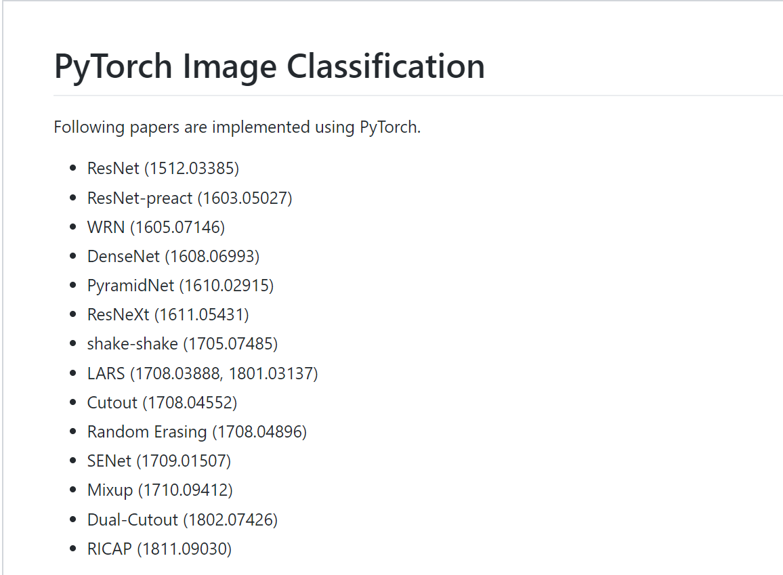
Task: Click the bullet point beside DenseNet
Action: 73,257
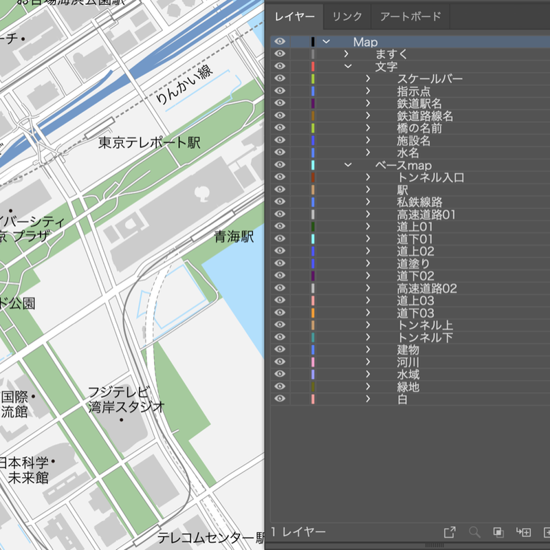
Task: Click the Make/Release Clipping Mask icon
Action: point(498,531)
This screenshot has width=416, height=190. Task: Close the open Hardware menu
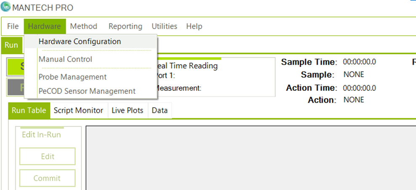[x=45, y=26]
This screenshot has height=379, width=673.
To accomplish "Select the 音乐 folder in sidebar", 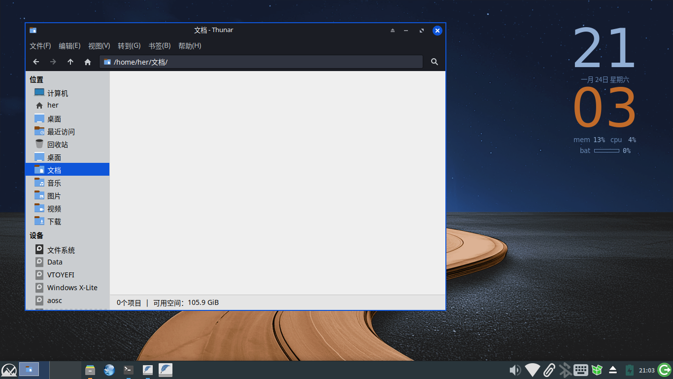I will 53,182.
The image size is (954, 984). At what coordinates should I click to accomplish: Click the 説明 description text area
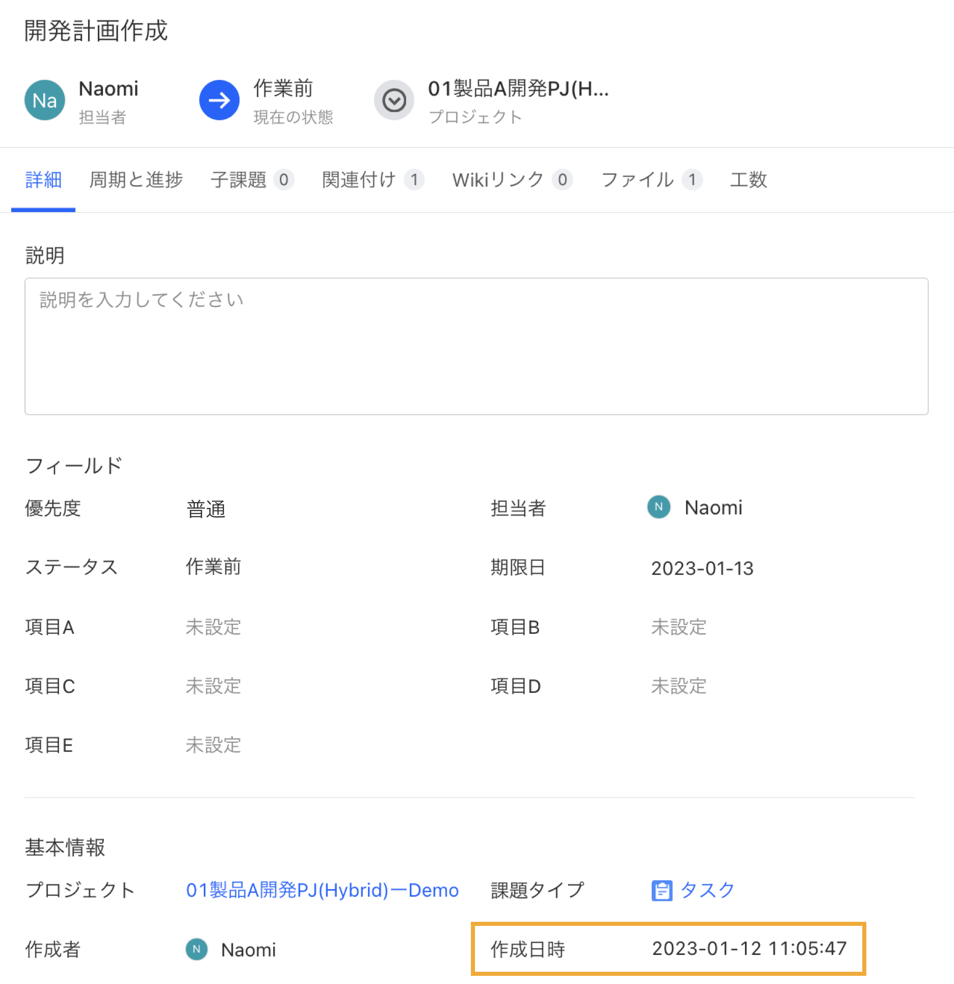476,346
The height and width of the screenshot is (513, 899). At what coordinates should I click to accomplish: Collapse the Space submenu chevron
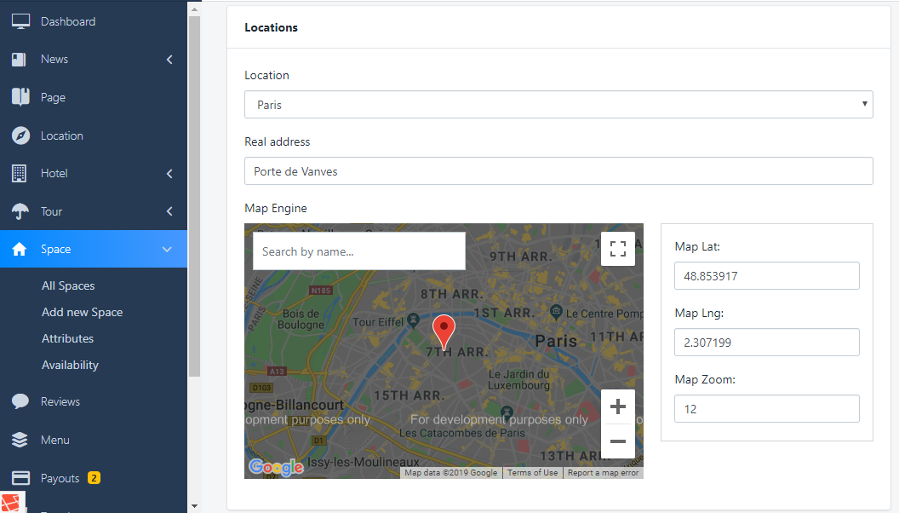click(167, 250)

******************************

(Exercise prompt)
Please quote the records above exactly, beginning at the line that contains "The image size" and ending at their last line. Leave the pictures out.

(Exercise output)
The image size is (954, 984). At what coordinates should I click to accomplish: Click the 説明 description text area
476,346
The height and width of the screenshot is (513, 899). At what coordinates should I click to accomplish: Collapse the Space submenu chevron
click(167, 250)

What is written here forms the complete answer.